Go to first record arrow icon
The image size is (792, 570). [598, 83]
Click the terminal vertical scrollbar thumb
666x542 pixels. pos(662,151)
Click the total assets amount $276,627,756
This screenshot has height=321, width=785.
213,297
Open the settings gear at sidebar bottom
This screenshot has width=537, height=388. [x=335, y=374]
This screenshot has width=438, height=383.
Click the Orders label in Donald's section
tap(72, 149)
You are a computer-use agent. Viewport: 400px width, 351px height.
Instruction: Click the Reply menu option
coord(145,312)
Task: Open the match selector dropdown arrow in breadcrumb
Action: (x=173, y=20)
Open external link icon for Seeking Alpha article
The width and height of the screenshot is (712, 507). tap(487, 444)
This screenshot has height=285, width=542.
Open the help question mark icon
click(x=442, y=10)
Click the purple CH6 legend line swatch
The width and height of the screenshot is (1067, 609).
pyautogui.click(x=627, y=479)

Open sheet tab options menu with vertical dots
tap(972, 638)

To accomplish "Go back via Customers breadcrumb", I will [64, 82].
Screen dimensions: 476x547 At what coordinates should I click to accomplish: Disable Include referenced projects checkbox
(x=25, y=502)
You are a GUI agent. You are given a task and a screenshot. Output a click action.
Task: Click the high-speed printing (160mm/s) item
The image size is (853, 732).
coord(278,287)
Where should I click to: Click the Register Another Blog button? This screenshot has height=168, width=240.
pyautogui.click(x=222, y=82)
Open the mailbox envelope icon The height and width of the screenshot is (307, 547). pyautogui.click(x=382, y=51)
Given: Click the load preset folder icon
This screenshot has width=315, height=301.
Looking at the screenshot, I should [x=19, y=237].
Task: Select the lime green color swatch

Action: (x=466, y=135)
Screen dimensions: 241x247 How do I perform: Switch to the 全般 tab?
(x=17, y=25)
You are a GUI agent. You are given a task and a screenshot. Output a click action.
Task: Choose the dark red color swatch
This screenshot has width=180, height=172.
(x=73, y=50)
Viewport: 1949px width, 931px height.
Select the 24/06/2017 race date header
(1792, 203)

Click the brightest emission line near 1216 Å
------------------------------
_TASK INSTRUCTIONS:_
From the entries above, restate word for word the lines from the line containing "Screen dimensions: 476x547" to the line containing "Task: Click the", both ends included, and nothing more.

_EXPECTED ANSWER:_
Screen dimensions: 476x547 At what coordinates should I click to accomplish: Disable Include referenced projects checkbox
(x=25, y=502)
You are a GUI agent. You are given a task and a screenshot. Output a click action.
Task: Click the high-speed printing (160mm/s) item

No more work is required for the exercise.